▶ Предоставленный отрывок:

........

Мы желаемъ теперь говорить о томъ, что извѣстные
намъ мотивы раздѣленiя факультетовъ въ настоящее время
или сами по себѣ не выдерживаютъ критики, или на практикѣ
не мало содѣйствуютъ порожденiю тѣхъ печальныхъ
явленiй, которыя теперь переживаютъ
наши университеты.
Тѣ
мотивы дѣленiя факультетовъ, о
которыхъ мы хотимъ сказать нѣсколько словъ, хотя на
практикѣ имѣли силу еще и прежде, но, если не ошибаемся, высказаны были впервые
профессоромъ харьковскаго университета г. Лавровскимъ 2–мъ, въ 1863 г., по поводу предложеннаго имъ раздѣленiя историко–филологическаго факультета. Записка г. Лавровскаго, представленная имъ по этому дѣлу въ совѣтъ университета, по распоряженiю бывшаго министра, разсмотрѣна была всѣми университетами, и хотя изъ хода дѣла видно, что
нѣкоторые университеты высказались тогда и противъ (петербургскiй и московскiй) предложенiя г. Лавровскаго, а другiе нашли его или несвоевременнымъ
для себя (казанскiй) или подлежащимъ нѣкоторому измѣненiю (кiевскiй); однако, такъ
какъ съ теченiемъ времени высказанные г. Лавровскимъ мотивы раздѣленiя
историко–филологическаго факультета приняты были, на сколько намъ извѣстно, въ руководство
при раздѣленiи какъ этого, такъ
и другихъ факультетовъ въ разныхъ университетахъ и, как
мы знаемъ, мало кѣмъ были опровергаемы; то мы, очевидно, можемъ
разсуждать о нихъ, какъ о мотивахъ лежащихъ и доселѣ
въ основанiи плановъ того или другаго факультетскаго, или, что тоже, ученаго
образованiя въ нашихъ университетахъ. Они
суть: облегченiе студентовъ, сообщенiе занятiямъ
ихъ большей основательности и сообщенiе этимъ же занятiямъ большей спецiальности.

........

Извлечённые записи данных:
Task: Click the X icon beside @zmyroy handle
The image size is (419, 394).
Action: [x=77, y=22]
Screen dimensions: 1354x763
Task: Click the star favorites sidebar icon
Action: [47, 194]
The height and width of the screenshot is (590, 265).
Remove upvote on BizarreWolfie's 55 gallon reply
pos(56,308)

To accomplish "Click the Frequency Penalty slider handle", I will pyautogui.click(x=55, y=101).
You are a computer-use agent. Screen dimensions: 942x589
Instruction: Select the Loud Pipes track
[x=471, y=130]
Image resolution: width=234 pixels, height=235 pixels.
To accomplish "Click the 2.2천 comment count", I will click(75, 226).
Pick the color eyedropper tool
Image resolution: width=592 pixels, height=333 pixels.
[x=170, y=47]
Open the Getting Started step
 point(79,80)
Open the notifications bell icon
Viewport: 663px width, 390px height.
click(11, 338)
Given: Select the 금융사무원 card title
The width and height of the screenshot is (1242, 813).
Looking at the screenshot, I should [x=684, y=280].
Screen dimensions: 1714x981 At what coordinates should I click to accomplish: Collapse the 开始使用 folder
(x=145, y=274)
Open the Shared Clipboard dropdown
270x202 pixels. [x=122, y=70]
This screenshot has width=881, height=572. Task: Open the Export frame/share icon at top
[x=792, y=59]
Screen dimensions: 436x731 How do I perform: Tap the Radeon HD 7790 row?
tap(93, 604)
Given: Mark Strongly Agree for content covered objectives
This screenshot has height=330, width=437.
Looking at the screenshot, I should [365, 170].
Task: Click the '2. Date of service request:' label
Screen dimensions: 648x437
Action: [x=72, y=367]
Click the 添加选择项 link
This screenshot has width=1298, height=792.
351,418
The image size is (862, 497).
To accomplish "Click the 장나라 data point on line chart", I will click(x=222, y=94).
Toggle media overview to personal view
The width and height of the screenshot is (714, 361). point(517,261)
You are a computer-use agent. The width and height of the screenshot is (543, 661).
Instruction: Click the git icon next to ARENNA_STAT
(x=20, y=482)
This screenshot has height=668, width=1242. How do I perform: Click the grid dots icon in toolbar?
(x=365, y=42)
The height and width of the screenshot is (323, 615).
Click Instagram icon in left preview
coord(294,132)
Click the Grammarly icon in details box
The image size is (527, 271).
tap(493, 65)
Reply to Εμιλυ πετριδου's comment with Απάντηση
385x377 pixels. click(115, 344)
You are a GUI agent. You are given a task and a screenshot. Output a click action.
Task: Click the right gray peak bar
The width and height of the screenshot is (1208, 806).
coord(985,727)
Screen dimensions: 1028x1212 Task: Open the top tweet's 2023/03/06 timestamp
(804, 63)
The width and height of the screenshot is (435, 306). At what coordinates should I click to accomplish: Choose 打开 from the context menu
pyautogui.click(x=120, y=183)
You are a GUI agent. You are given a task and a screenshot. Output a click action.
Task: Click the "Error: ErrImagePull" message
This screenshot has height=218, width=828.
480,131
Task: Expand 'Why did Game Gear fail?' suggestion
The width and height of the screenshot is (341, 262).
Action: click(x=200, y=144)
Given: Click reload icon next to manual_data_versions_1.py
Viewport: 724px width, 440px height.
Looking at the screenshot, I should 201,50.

........

▶ Поставленная задача A: Назови все университеты, которые упоминаются в отрывке о разделении факультетов.
▶ Поставленная задача B: Объясни, почему авторы отрывка о разделении факультетов считают возможным рассуждать о мотивах Лавровского как о мотивах, которые и теперь лежат в основе планов факультетского образования.
▶ Поставленная задача C: Перепиши дословно часть отрывка о разделении факультетов: начни с места, где стоят слова «Мы желаемъ теперь», и остановись после слов «наши университеты.».
Эти записи получены из другого источника.

▶ Верный ответ A: Харьковский, петербургский, московский, казанский и киевский.

▶ Верный ответ B: Со временем эти мотивы были приняты в руководство при разделении и историко-филологического, и других факультетов в разных университетах. Кроме того, их мало кто опровергал.

▶ Верный ответ C:
Мы желаемъ теперь говорить о томъ, что извѣстные
намъ мотивы раздѣленiя факультетовъ въ настоящее время
или сами по себѣ не выдерживаютъ критики, или на практикѣ
не мало содѣйствуютъ порожденiю тѣхъ печальныхъ
явленiй, которыя теперь переживаютъ
наши университеты.